• _Your objective_
Below is the data. Give it again, complete and exact.
-- Data for the task follows --
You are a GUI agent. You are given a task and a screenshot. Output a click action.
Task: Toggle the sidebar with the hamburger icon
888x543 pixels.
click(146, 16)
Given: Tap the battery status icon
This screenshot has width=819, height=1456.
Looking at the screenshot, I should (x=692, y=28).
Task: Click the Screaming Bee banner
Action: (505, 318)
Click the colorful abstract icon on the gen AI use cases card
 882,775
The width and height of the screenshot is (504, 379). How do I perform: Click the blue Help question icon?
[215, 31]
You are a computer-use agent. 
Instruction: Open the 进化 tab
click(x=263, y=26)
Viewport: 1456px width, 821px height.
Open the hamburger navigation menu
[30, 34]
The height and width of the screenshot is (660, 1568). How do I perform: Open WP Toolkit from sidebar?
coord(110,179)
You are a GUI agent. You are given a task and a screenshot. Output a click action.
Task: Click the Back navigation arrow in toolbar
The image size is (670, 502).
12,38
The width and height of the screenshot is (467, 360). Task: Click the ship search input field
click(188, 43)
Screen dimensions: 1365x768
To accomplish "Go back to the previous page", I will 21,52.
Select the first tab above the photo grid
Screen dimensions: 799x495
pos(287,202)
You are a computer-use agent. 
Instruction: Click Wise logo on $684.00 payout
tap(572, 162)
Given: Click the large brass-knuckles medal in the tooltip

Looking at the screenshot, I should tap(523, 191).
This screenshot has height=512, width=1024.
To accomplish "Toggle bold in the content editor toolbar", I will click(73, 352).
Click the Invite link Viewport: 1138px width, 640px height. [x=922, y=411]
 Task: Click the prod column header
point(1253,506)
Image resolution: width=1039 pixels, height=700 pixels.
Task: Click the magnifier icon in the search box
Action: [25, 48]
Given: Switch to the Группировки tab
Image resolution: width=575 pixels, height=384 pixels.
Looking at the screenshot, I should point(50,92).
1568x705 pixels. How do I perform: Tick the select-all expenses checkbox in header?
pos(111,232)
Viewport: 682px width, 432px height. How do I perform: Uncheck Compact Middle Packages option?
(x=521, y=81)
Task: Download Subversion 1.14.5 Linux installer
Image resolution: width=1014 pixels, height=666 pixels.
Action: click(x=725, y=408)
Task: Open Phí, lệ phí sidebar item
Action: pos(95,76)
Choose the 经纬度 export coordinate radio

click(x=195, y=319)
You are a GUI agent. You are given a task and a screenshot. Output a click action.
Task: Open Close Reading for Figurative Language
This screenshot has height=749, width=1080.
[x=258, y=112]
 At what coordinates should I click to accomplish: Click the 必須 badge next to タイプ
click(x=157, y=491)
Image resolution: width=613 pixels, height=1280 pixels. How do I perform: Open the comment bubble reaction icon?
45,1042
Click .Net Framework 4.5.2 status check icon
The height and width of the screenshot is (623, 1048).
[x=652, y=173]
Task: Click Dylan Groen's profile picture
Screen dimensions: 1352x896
-- Data for the task concluded --
• _Output_
You are a GUI agent. You are given a task and a screenshot. Output a click action.
Task: Toggle the sidebar with the hamburger icon
888x543 pixels.
click(146, 16)
Given: Tap the battery status icon
This screenshot has width=819, height=1456.
Looking at the screenshot, I should (x=692, y=28).
Task: Click the Screaming Bee banner
Action: (505, 318)
Click the colorful abstract icon on the gen AI use cases card
 882,775
The width and height of the screenshot is (504, 379). How do I perform: Click the blue Help question icon?
[215, 31]
You are a computer-use agent. 
Instruction: Open the 进化 tab
click(x=263, y=26)
Viewport: 1456px width, 821px height.
Open the hamburger navigation menu
[30, 34]
The height and width of the screenshot is (660, 1568). How do I perform: Open WP Toolkit from sidebar?
coord(110,179)
You are a GUI agent. You are given a task and a screenshot. Output a click action.
Task: Click the Back navigation arrow in toolbar
The image size is (670, 502).
12,38
The width and height of the screenshot is (467, 360). Task: Click the ship search input field
click(188, 43)
Screen dimensions: 1365x768
To accomplish "Go back to the previous page", I will 21,52.
Select the first tab above the photo grid
Screen dimensions: 799x495
pos(287,202)
You are a computer-use agent. 
Instruction: Click Wise logo on $684.00 payout
tap(572, 162)
Given: Click the large brass-knuckles medal in the tooltip

Looking at the screenshot, I should tap(523, 191).
This screenshot has height=512, width=1024.
To accomplish "Toggle bold in the content editor toolbar", I will click(73, 352).
Click the Invite link Viewport: 1138px width, 640px height. [x=922, y=411]
 Task: Click the prod column header
point(1253,506)
Image resolution: width=1039 pixels, height=700 pixels.
Task: Click the magnifier icon in the search box
Action: [25, 48]
Given: Switch to the Группировки tab
Image resolution: width=575 pixels, height=384 pixels.
Looking at the screenshot, I should point(50,92).
1568x705 pixels. How do I perform: Tick the select-all expenses checkbox in header?
pos(111,232)
Viewport: 682px width, 432px height. How do I perform: Uncheck Compact Middle Packages option?
(x=521, y=81)
Task: Download Subversion 1.14.5 Linux installer
Image resolution: width=1014 pixels, height=666 pixels.
Action: click(x=725, y=408)
Task: Open Phí, lệ phí sidebar item
Action: pos(95,76)
Choose the 经纬度 export coordinate radio

click(x=195, y=319)
You are a GUI agent. You are given a task and a screenshot. Output a click action.
Task: Open Close Reading for Figurative Language
This screenshot has height=749, width=1080.
[x=258, y=112]
 At what coordinates should I click to accomplish: Click the 必須 badge next to タイプ
click(x=157, y=491)
Image resolution: width=613 pixels, height=1280 pixels. How do I perform: Open the comment bubble reaction icon?
45,1042
Click .Net Framework 4.5.2 status check icon
The height and width of the screenshot is (623, 1048).
[x=652, y=173]
Task: Click Dylan Groen's profile picture
Screen dimensions: 1352x896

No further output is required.